**What is asked**:
Reproduce the lines of the data verbatim, starting at the line that contains "You are a computer-use" and ending at the last line of the data, both included. Leave the pictures out of your answer.

**The input**:
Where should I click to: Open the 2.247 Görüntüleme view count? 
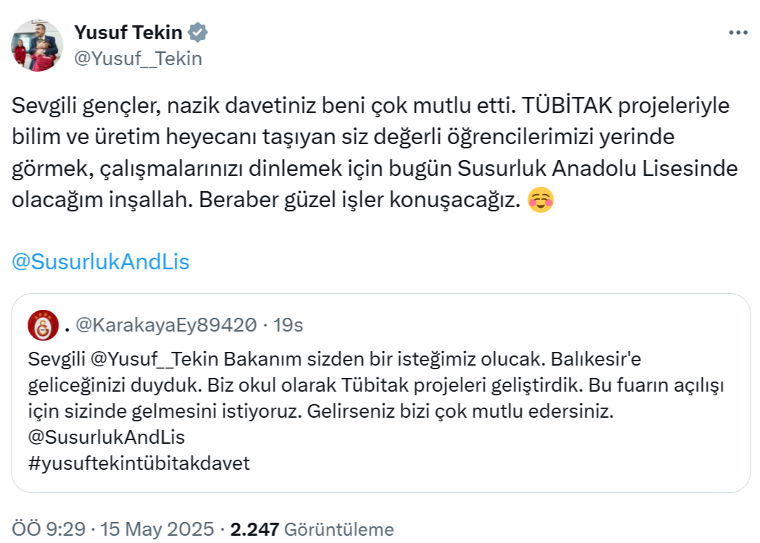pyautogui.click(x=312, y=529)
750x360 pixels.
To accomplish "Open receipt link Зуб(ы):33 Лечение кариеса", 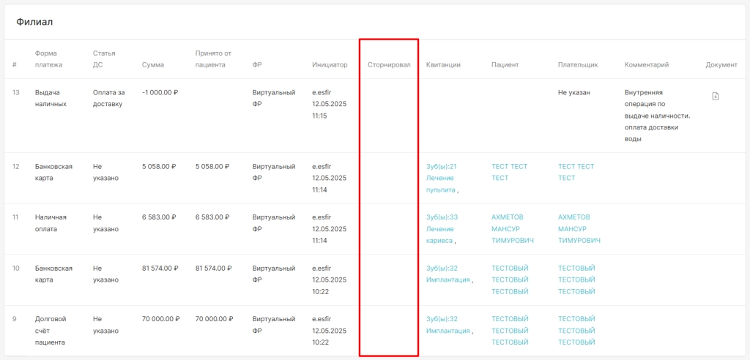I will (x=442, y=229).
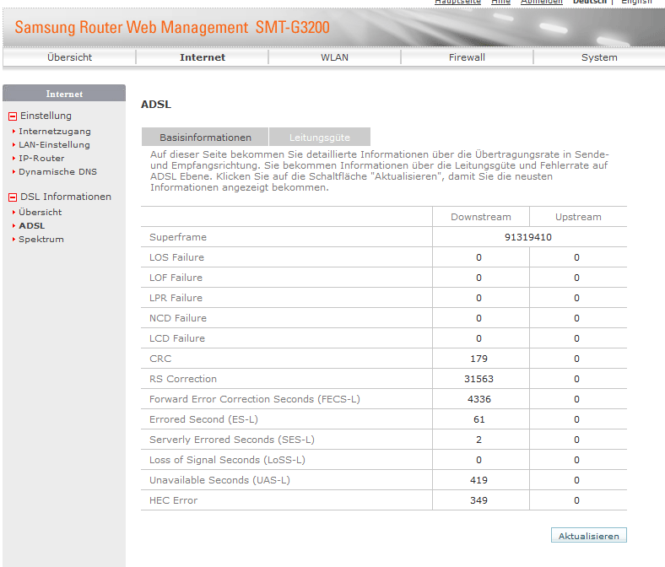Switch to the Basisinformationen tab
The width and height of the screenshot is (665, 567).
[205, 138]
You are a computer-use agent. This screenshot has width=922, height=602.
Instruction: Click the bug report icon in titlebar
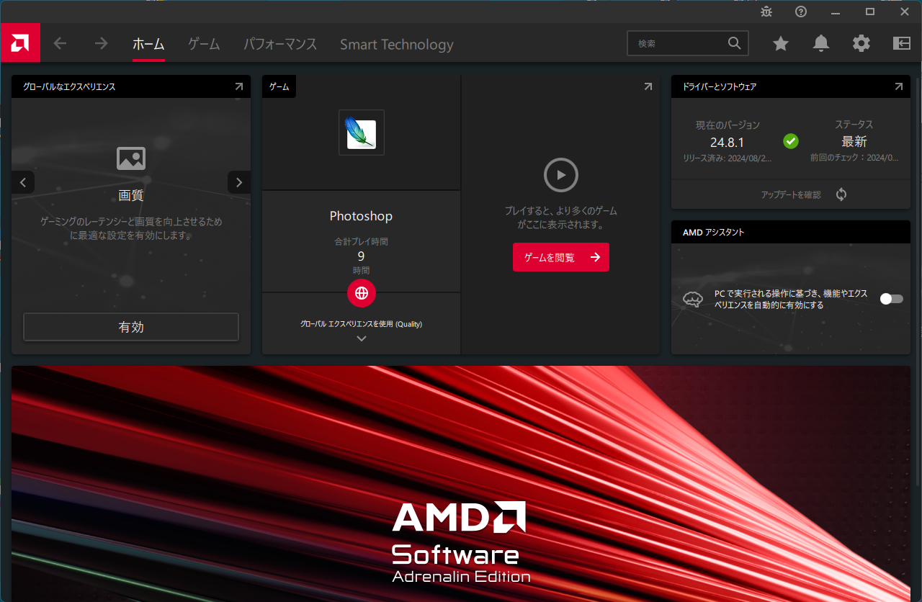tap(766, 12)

**The output**:
You are a computer-use agent. This screenshot has width=922, height=602.
Instruction: Click the bug report icon in titlebar
tap(766, 12)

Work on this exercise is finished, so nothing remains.